Craig Brown, the Dons manager, expressed his relief that a victory had at last been recorded and praised the response of his players to whom he had appealed to produce a win for the fans.

"We got the goals," he said, "and although we didn't play as well as we have done, I think we squeezed enough out of the team to win the match deservedly.

"We have gone nine games without losing which is good, but five of them were draws, which is what I have been complaining to the team about. I was saying to them at half-time to go out and imagine that you are a goal down rather than accepting the draw. I think you saw the urgency in the second half to try to get a victory for the fans."

The home side could not have wished for a brighter start. Mark Reynolds' speculative ball to the edge of the Hibs area found the Easter Road side's centre-back, Paul Hanlon, who was unable to control it as Scott Vernon pressed, then dispossessed him. The striker's subsequent shot was too powerful for Ben Williams to handle and when the keeper parried it to the side it was Niall McGinn's alertness that allowed him to reach the ball first and whack it into the net.

It was an early shot in the arm for Aberdeen and, aside from a slick manoeuvre three minutes later when Leigh Griffiths should have equalised from eight yards but had his effort stopped by Langfield in impressive style, it was all hands to the pumps for the visitors until the 34th minute when Eoin Doyle's blistering 25- yard strike beat the Pittodrie keeper to establish parity.

He had expertly taken Hanlon's long pass on his chest, swivelled and smashed the ball into the net in stunning style. It was certainly a first half of energy and enthusiasm from the Dons, while their opponents were slick on the ball only in bursts and it was not surprising that they replaced Alan Maybury – he was given a torrid time by Ryan Fraser and was booked for an unseemly challenge on the little winger – with Ryan McGivern at the beginning of second period.

Fraser's departure from the pitch because of injury after 53 minutes afforded Magennis yet another opportunity to show that he is capable of operating as a striker, despite his manager's insistence that he is now a right-back, and he quickly came very close with a near-post header from McGinn's cross to underline that belief. Indeed, his shot from the edge of the area after he'd been bundled to the ground by Hanlon was only inches off target.

Magennis, who hit his side's late equaliser in the 3-3 home draw with Motherwell a week ago, did, however, produce the pass that brought about Aberdeen's lead in the 68th minute, and one for which Rae was grateful.

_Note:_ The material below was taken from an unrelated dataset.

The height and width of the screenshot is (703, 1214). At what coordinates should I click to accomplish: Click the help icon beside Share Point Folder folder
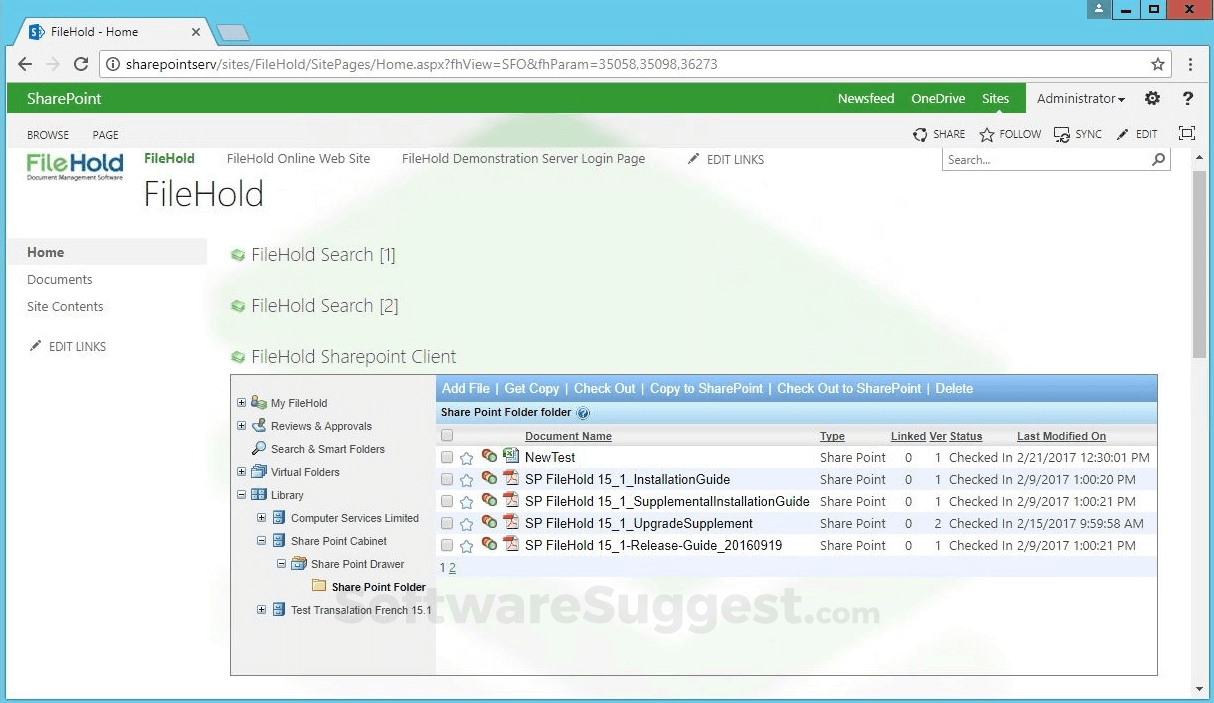583,412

Pat Fenlon, the Hibernian manager, did not appear despondent at the end of 90-plus fiery minutes and claimed, perhaps optimistically, that a share of the points would have been fairer.

"We are disappointed with the goals we conceded," he said. "There wasn't much in the game and I think a draw might have been the fairer result. They started brighter than we did in the second half and picked up a lot of the second balls. We only started to put them under pressure once they had scored. In saying that, I don't think there was a hell of a lot in the game."